◆ ACTIVITY:
Transcribe the data below in full, exactly.

◆ RECORD SET:
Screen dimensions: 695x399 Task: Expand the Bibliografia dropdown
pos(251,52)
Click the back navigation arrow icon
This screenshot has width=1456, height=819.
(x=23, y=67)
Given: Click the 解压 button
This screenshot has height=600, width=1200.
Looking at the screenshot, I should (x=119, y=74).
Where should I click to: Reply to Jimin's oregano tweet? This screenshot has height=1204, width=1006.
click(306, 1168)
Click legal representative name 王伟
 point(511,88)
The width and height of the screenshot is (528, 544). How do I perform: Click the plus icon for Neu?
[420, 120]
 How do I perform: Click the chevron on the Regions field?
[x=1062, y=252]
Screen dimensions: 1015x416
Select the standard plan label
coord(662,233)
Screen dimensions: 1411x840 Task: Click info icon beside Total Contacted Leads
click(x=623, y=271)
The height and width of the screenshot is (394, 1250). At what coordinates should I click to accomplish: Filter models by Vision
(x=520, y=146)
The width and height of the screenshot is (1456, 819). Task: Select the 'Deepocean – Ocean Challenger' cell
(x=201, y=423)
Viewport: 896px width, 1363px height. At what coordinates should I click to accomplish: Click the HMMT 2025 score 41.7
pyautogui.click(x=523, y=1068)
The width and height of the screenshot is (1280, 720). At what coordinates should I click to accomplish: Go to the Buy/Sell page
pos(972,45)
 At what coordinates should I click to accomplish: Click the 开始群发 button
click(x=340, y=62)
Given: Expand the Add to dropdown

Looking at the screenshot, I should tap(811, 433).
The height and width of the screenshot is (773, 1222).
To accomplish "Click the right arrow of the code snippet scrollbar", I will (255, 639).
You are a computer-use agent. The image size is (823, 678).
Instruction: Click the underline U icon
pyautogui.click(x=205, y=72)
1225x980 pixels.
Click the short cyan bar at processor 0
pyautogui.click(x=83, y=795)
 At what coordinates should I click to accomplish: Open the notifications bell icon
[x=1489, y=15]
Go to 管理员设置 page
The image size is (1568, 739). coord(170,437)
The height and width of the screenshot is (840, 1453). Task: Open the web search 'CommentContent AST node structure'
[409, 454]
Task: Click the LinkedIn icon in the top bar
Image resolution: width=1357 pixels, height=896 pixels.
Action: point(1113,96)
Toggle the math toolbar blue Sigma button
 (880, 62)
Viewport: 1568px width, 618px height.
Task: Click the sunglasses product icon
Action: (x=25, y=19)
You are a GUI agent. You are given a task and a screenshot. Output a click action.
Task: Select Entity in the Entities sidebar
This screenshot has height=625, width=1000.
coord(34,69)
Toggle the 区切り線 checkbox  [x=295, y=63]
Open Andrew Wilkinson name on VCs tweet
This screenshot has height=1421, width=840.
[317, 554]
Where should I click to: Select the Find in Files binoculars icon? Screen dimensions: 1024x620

◆ SOLVED EXERCISE:
Screen dimensions: 695x399 Task: Expand the Bibliografia dropdown
pos(251,52)
Click the back navigation arrow icon
This screenshot has width=1456, height=819.
(x=23, y=67)
Given: Click the 解压 button
This screenshot has height=600, width=1200.
Looking at the screenshot, I should (x=119, y=74).
Where should I click to: Reply to Jimin's oregano tweet? This screenshot has height=1204, width=1006.
click(306, 1168)
Click legal representative name 王伟
 point(511,88)
The width and height of the screenshot is (528, 544). How do I perform: Click the plus icon for Neu?
[420, 120]
 How do I perform: Click the chevron on the Regions field?
[x=1062, y=252]
Screen dimensions: 1015x416
Select the standard plan label
coord(662,233)
Screen dimensions: 1411x840 Task: Click info icon beside Total Contacted Leads
click(x=623, y=271)
The height and width of the screenshot is (394, 1250). At what coordinates should I click to accomplish: Filter models by Vision
(x=520, y=146)
The width and height of the screenshot is (1456, 819). Task: Select the 'Deepocean – Ocean Challenger' cell
(x=201, y=423)
Viewport: 896px width, 1363px height. At what coordinates should I click to accomplish: Click the HMMT 2025 score 41.7
pyautogui.click(x=523, y=1068)
The width and height of the screenshot is (1280, 720). At what coordinates should I click to accomplish: Go to the Buy/Sell page
pos(972,45)
 At what coordinates should I click to accomplish: Click the 开始群发 button
click(x=340, y=62)
Given: Expand the Add to dropdown

Looking at the screenshot, I should tap(811, 433).
The height and width of the screenshot is (773, 1222).
To accomplish "Click the right arrow of the code snippet scrollbar", I will (255, 639).
You are a computer-use agent. The image size is (823, 678).
Instruction: Click the underline U icon
pyautogui.click(x=205, y=72)
1225x980 pixels.
Click the short cyan bar at processor 0
pyautogui.click(x=83, y=795)
 At what coordinates should I click to accomplish: Open the notifications bell icon
[x=1489, y=15]
Go to 管理员设置 page
The image size is (1568, 739). coord(170,437)
The height and width of the screenshot is (840, 1453). Task: Open the web search 'CommentContent AST node structure'
[409, 454]
Task: Click the LinkedIn icon in the top bar
Image resolution: width=1357 pixels, height=896 pixels.
Action: point(1113,96)
Toggle the math toolbar blue Sigma button
 (880, 62)
Viewport: 1568px width, 618px height.
Task: Click the sunglasses product icon
Action: (x=25, y=19)
You are a GUI agent. You are given a task and a screenshot. Output a click action.
Task: Select Entity in the Entities sidebar
This screenshot has height=625, width=1000.
coord(34,69)
Toggle the 区切り線 checkbox  [x=295, y=63]
Open Andrew Wilkinson name on VCs tweet
This screenshot has height=1421, width=840.
[317, 554]
Where should I click to: Select the Find in Files binoculars icon? Screen dimensions: 1024x620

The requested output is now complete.